燕国公听说长子带着媳妇去逛庙会,着实愣了半晌,这不太像是燕翎干出来的事,遥想当初宁宣不愿嫁他的消息传来国公府,燕翎就差没把“求之不得”四个字写在脸上,后来娶宁晏,也是不情不愿做出的抉择,如今倒知道哄媳妇了,稀奇。
徐氏笑着接过话茬,“受了凉着实得捂着些,待出一身汗便好了。”
宁晏顺着徐氏的话头,“正是如此。”
国公爷回过神来,看着她叹了一声,“原是有一桩事要吩咐你,你既是身子不舒服,便罢了。”
宁晏含笑施礼,“父亲这话折煞了儿媳,一点小病不足挂齿,家里事大。”在燕家掌舵者面前,她不会蠢到推脱家务,显得她担不住事。
国公爷很欣赏她的态度,渐而脸色凝重地将三老爷的事给交待了,“你三婶性子急,这事你去当个中间人,把它处置好。”
宁晏听完,内心冷笑,依着她的性子,就该将那老色胚送去和尚庙,狠狠收拾一番,可她也晓得,这不可能,一个奴婢是没资格跟家中主子论公道的,世道如此,况且,燕家也不是她能够做主的。
“儿媳明白了。”
正要退下,对面的秦氏却陡然开了口,语气含着忐忑,“父亲,嫂嫂身子不舒服,兴许也认不全三房的人,要不干脆儿媳跑一趟,这桩事不难处置,儿媳已想好如何息事宁人了。”
秦氏大着胆子揽事也是有缘故的,上回她装病偷懒,葬礼的事吃了亏,这回也学聪明了,想在国公爷面前表现表现,不想再给宁晏出风头的机会。
国公爷念着多去一人也没什么,也不好驳了秦氏的面子,便颔首,“成,你们一起过去。”
宁晏倒是无可无不可,这本是吃力不讨好的事,秦氏惯会逞威风,爱摆当家主母姿态,得罪人的活计让秦氏去做好了。

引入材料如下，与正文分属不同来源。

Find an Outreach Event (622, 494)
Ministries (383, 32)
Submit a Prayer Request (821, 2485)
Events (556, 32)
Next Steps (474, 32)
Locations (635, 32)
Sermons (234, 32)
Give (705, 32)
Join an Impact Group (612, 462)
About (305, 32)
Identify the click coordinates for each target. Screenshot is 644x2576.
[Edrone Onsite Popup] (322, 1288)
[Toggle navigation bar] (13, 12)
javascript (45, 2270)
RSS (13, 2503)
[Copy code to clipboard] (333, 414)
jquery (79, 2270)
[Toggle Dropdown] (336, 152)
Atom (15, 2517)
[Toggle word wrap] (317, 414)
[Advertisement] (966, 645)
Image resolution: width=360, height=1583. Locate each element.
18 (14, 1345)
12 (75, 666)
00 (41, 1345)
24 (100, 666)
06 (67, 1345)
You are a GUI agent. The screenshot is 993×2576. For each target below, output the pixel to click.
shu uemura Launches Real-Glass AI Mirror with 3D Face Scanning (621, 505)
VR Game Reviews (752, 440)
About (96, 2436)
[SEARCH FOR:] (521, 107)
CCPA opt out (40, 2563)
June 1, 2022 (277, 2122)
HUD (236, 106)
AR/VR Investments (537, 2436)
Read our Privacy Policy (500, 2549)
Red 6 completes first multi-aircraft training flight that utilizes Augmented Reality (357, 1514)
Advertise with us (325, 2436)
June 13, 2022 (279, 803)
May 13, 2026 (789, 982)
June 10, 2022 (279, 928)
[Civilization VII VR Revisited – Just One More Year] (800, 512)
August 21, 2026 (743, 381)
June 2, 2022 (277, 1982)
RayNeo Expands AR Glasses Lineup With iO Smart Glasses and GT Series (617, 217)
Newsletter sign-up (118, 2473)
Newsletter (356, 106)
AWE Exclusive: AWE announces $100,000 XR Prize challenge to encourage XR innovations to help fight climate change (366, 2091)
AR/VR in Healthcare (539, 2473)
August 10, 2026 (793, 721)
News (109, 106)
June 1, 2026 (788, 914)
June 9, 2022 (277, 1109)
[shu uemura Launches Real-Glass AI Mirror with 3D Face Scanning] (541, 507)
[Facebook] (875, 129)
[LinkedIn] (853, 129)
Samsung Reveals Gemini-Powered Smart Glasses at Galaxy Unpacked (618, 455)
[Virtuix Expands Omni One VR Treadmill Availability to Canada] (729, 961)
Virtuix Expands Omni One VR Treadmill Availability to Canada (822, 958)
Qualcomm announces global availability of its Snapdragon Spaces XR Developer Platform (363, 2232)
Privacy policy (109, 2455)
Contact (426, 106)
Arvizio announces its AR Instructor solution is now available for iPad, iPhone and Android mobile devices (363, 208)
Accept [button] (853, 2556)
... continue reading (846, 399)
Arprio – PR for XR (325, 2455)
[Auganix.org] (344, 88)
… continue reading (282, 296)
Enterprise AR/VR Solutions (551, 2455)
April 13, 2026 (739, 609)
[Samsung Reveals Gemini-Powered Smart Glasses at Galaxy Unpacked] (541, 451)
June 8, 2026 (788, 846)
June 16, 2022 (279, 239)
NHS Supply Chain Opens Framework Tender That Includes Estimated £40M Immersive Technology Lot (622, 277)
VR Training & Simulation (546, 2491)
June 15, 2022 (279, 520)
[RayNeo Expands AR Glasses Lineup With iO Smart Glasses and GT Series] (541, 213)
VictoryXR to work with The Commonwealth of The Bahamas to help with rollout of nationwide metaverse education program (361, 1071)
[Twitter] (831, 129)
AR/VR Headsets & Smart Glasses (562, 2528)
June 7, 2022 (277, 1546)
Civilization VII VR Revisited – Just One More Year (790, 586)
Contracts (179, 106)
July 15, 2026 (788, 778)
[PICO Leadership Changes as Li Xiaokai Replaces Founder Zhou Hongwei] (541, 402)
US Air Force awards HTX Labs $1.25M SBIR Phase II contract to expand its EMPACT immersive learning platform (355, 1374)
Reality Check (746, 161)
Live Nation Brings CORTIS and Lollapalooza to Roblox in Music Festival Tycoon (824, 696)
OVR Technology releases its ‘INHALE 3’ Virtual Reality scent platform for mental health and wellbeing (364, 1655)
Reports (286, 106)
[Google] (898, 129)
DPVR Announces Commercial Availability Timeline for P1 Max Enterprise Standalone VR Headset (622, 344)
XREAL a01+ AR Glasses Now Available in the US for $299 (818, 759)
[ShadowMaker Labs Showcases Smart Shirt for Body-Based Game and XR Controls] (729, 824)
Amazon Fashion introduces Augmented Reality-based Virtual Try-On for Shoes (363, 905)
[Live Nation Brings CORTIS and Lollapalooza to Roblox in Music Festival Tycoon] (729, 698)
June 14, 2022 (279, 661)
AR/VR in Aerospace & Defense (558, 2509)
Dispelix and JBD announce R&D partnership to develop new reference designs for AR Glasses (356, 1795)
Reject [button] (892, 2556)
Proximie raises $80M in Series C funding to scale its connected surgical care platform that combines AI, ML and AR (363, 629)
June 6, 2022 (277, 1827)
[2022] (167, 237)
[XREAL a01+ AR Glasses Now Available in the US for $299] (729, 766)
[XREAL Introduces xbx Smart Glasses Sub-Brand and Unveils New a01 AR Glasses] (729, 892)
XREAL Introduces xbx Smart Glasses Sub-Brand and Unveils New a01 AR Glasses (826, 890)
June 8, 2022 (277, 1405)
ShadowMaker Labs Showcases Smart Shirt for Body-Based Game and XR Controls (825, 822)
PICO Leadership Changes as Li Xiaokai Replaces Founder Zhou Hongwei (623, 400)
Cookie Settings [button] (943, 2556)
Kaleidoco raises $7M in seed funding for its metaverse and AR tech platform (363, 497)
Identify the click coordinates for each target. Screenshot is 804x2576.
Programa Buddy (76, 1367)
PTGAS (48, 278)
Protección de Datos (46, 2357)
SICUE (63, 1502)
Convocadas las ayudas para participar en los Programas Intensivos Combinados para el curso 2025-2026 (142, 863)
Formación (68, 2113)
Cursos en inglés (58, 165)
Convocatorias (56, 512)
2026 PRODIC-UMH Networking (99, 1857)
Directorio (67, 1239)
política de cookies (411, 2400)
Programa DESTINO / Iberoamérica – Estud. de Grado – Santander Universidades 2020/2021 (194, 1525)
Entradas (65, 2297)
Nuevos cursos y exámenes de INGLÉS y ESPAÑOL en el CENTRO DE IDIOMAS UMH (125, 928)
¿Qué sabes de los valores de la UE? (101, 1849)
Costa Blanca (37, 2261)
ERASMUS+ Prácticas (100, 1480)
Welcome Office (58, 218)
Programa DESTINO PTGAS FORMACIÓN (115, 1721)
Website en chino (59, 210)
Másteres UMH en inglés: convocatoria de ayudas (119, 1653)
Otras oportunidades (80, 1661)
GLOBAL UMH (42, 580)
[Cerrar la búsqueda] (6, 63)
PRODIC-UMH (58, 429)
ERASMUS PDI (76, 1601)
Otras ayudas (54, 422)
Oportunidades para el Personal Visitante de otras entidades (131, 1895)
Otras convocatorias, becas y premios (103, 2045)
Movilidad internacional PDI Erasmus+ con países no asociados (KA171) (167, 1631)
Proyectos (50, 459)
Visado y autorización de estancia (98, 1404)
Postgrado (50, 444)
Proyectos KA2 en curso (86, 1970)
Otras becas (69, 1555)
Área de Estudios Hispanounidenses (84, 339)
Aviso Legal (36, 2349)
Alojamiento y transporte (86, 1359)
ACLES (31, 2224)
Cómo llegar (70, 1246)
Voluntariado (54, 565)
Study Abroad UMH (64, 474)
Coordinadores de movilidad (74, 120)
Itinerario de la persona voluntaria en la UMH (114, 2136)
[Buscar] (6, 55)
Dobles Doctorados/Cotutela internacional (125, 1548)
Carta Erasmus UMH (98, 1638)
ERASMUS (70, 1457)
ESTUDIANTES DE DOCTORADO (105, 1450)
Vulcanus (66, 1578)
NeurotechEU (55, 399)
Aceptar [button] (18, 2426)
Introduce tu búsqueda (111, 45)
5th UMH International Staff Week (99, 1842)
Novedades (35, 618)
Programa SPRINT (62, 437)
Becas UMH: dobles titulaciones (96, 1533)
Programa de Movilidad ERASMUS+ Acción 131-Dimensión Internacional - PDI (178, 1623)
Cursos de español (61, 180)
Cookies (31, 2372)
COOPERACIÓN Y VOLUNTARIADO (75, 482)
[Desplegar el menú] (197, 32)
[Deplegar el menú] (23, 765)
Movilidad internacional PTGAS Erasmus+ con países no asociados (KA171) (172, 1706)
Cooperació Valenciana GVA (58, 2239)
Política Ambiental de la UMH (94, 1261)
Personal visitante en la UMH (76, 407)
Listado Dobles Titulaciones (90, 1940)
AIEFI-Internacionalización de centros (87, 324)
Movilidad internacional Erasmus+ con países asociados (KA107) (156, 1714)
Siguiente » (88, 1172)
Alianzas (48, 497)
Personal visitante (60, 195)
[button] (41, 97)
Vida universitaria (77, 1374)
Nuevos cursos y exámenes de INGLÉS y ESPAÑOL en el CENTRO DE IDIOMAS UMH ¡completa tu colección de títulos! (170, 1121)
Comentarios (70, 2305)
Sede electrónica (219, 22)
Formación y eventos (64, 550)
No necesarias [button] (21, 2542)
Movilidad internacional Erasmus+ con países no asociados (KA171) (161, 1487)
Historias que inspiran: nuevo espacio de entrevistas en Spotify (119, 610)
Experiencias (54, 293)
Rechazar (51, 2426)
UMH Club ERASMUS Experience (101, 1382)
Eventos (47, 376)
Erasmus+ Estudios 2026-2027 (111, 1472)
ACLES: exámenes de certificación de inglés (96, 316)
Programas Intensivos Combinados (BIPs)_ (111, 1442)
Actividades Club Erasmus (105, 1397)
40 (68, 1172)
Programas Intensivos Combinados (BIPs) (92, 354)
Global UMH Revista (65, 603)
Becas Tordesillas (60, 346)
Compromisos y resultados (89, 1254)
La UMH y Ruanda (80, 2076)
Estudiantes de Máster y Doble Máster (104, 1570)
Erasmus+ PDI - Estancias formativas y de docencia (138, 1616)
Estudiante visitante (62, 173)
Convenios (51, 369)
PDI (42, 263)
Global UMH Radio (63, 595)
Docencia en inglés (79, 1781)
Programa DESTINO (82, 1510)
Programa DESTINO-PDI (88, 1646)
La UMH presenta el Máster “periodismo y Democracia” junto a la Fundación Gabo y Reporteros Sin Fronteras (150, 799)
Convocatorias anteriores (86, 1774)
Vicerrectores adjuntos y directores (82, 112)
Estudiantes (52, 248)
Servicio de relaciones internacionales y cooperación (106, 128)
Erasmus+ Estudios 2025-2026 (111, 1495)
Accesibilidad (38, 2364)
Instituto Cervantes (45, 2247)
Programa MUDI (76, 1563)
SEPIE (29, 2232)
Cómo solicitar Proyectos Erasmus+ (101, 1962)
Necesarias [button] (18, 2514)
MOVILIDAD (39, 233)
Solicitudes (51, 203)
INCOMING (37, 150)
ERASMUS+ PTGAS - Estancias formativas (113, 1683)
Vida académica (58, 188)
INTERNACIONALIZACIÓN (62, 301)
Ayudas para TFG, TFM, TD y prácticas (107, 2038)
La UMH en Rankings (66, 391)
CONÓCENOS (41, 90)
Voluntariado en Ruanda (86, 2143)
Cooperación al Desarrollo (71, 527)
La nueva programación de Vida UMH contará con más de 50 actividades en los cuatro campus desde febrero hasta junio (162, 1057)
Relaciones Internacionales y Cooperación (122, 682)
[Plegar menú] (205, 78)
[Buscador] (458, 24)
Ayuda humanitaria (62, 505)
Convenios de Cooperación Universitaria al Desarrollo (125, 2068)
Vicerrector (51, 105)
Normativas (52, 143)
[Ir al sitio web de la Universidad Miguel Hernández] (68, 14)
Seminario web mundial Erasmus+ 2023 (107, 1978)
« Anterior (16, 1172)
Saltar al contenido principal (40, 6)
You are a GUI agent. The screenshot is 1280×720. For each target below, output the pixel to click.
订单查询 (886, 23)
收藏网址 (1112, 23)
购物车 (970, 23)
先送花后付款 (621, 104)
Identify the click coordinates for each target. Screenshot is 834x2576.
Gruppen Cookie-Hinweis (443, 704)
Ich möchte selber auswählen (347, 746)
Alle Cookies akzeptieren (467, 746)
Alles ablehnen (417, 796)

国公爷又与三老夫人葛氏道,“弟妹回去,事情还是得好好商量,切莫喊打喊杀,成何体统,此外,我会断老三一年的月例,他也四十多岁的人了,总要点人情面子,没了银子看他如何在外头花天酒地,也该要长长记性了。”
“等夜里,我再唤他过来,狠狠训他一顿!”
葛氏一听要少一份月例,心倏忽便揪住了,“兄长”
国公爷头疼地摆摆手,“行了行了,快些将事儿处置了,也省的闹得难堪。”
葛氏只得将一肚子话咽下,兴致缺缺地看了秦氏一眼,二人打头先往外走,宁晏落后两步,行至屏风处时,忽的停住步子,扭头折了回来。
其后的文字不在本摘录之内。